Task instructions: Sift the material for lines containing "from", and return them.

Records to use:

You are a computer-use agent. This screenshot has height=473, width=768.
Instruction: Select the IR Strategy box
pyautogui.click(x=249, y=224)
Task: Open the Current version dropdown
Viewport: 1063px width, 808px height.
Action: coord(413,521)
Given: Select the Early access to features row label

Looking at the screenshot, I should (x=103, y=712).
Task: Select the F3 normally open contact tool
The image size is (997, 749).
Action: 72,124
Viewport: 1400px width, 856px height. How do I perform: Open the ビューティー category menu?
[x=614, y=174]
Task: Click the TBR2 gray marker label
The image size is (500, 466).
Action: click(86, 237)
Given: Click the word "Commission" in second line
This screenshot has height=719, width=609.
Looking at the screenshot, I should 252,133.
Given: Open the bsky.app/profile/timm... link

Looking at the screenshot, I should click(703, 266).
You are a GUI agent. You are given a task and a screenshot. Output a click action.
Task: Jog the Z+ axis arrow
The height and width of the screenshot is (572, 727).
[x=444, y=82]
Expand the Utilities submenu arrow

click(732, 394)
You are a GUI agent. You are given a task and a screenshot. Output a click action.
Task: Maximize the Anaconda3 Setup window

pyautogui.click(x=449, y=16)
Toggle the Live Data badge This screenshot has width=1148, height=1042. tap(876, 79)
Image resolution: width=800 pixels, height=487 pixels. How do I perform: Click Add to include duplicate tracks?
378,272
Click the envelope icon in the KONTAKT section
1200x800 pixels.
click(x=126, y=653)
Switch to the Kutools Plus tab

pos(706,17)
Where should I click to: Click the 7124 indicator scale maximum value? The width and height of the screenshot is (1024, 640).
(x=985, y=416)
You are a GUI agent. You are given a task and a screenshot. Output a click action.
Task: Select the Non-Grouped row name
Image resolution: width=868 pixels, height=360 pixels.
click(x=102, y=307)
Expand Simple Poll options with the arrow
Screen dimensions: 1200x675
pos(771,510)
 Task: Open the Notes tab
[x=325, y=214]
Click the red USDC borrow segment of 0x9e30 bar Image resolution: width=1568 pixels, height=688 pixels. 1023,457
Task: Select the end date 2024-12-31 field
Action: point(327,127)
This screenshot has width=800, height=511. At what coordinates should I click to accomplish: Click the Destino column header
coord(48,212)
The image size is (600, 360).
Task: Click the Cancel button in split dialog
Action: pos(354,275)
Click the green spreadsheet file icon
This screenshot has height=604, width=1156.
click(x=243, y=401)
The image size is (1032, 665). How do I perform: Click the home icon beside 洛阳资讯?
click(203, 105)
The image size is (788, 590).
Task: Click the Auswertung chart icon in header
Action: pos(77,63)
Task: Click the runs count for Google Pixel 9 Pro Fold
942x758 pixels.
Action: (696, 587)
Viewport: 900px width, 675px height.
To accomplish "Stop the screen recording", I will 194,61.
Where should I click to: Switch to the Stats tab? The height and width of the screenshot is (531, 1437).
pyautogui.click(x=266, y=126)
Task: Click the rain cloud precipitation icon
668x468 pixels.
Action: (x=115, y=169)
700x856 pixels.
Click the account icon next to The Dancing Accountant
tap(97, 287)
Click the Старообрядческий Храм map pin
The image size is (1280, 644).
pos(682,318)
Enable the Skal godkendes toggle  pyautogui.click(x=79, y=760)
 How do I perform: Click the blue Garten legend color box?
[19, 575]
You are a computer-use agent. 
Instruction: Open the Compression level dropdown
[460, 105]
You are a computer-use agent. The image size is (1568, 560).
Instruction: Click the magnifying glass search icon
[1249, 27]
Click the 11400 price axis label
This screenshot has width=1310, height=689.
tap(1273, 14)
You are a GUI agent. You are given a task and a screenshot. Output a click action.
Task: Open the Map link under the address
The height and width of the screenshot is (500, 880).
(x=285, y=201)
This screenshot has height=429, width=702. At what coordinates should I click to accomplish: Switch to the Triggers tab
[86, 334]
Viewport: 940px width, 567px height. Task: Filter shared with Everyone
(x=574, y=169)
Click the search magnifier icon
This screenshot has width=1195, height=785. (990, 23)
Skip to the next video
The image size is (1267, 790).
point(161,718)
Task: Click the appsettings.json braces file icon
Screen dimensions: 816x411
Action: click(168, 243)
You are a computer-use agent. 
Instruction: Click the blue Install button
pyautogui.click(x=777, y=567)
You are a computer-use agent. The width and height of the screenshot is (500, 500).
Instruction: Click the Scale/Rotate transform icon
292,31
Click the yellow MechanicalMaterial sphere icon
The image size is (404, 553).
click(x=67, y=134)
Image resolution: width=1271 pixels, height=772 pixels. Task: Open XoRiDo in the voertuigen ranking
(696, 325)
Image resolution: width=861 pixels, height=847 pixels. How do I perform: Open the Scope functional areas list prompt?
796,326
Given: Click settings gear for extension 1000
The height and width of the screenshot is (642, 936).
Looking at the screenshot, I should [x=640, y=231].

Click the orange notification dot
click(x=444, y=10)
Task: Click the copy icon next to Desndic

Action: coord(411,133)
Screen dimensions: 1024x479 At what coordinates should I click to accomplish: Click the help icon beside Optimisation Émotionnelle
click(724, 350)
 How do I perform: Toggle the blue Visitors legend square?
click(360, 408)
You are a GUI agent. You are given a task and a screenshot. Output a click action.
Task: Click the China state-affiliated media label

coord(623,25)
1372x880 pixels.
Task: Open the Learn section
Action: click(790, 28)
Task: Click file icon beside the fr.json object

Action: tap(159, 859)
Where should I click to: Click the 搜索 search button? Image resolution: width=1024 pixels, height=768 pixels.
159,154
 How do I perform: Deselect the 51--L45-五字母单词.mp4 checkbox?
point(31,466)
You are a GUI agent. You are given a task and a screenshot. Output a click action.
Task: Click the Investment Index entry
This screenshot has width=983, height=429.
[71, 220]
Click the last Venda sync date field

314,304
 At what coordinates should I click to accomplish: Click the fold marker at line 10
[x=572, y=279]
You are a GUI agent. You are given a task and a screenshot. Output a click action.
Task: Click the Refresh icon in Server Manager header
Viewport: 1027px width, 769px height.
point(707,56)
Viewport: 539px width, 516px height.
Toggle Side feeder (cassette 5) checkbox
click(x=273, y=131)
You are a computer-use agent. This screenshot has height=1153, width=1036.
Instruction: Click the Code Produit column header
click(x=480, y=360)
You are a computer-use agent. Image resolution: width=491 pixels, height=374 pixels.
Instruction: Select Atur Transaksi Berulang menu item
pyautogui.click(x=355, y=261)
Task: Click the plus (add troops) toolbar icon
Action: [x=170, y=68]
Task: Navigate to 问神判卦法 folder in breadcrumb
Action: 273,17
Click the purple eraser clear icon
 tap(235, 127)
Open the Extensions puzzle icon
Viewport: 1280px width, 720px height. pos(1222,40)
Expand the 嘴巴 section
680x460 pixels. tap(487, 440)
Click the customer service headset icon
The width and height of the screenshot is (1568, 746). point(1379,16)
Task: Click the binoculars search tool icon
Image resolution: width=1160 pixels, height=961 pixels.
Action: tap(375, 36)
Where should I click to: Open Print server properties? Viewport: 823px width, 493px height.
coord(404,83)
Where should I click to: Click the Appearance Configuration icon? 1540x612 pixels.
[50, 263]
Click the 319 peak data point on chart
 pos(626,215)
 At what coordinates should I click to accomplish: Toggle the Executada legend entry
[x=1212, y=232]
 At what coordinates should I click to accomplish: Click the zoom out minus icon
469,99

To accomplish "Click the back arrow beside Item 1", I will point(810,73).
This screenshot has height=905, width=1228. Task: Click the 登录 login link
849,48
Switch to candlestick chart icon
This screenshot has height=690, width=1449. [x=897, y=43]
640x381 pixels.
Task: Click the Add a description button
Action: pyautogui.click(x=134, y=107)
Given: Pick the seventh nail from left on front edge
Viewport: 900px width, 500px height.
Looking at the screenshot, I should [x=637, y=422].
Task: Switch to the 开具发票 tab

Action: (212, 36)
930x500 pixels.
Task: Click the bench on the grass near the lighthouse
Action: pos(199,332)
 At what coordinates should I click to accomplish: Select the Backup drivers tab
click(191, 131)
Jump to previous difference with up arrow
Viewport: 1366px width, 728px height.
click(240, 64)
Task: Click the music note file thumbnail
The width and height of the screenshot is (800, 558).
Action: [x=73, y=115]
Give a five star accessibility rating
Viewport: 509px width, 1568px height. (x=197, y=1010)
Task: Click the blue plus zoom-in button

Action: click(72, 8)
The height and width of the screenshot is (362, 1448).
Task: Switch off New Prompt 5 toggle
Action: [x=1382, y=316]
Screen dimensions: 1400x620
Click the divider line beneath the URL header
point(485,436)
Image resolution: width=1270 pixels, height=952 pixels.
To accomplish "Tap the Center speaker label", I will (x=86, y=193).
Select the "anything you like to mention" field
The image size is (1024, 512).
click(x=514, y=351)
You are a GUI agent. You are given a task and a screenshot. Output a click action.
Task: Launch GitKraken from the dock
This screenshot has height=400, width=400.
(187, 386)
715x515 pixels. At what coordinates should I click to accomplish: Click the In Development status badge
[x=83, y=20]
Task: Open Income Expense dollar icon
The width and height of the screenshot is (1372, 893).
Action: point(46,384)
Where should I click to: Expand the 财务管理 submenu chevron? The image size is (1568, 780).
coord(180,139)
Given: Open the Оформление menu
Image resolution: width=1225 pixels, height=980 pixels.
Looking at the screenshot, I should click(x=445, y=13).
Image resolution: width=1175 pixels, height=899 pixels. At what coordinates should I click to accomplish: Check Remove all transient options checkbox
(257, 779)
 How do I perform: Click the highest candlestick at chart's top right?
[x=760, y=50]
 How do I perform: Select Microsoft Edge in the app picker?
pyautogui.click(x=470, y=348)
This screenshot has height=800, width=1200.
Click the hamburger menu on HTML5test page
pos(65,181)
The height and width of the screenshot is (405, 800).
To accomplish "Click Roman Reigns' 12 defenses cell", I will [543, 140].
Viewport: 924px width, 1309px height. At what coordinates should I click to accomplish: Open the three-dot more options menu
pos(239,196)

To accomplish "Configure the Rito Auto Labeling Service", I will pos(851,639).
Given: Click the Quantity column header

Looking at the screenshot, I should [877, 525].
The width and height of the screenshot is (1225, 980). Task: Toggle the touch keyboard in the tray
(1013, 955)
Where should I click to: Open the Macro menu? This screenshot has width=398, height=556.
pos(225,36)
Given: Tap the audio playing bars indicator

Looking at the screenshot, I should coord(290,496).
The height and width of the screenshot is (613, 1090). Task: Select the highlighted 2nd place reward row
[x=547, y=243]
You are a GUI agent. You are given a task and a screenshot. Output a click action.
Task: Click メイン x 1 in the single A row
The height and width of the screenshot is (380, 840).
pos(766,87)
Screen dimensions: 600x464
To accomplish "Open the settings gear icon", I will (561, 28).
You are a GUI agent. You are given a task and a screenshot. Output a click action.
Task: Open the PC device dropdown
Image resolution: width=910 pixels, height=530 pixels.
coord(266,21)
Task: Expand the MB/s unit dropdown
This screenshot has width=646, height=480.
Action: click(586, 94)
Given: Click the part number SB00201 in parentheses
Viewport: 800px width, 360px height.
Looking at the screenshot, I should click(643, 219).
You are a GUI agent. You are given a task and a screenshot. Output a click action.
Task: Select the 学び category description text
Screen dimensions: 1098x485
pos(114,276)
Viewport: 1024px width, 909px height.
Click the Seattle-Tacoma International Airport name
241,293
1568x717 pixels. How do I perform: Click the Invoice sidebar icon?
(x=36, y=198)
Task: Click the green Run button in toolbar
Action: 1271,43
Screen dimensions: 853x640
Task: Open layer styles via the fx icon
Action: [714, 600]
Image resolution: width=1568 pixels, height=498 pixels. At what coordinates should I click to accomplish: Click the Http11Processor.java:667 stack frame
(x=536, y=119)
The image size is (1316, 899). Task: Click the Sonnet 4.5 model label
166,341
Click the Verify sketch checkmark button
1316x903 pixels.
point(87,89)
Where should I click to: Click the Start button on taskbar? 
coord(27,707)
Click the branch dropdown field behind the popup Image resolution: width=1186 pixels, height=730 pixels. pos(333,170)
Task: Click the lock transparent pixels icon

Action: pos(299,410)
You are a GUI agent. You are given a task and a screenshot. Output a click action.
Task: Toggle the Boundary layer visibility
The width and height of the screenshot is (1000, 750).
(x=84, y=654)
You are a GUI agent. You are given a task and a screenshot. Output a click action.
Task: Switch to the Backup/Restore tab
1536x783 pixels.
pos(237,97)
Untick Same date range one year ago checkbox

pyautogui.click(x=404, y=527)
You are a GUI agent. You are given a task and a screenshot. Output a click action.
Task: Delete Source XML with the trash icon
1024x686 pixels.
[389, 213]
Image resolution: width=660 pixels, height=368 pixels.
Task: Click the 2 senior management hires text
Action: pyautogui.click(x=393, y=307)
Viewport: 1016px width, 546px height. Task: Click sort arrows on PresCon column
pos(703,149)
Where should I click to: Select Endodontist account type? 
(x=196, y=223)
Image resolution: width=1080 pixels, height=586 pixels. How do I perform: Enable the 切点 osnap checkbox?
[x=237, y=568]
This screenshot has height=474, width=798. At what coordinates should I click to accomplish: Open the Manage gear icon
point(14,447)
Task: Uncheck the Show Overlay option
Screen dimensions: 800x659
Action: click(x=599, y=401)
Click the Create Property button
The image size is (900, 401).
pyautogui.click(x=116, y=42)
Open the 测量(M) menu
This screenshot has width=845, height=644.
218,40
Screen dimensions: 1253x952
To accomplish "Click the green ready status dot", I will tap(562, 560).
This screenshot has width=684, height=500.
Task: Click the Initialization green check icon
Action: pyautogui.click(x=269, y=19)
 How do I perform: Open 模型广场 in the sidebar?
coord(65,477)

Written reply:
Given: Pick the seventh nail from left on front edge
Task: Launch GitKraken from the dock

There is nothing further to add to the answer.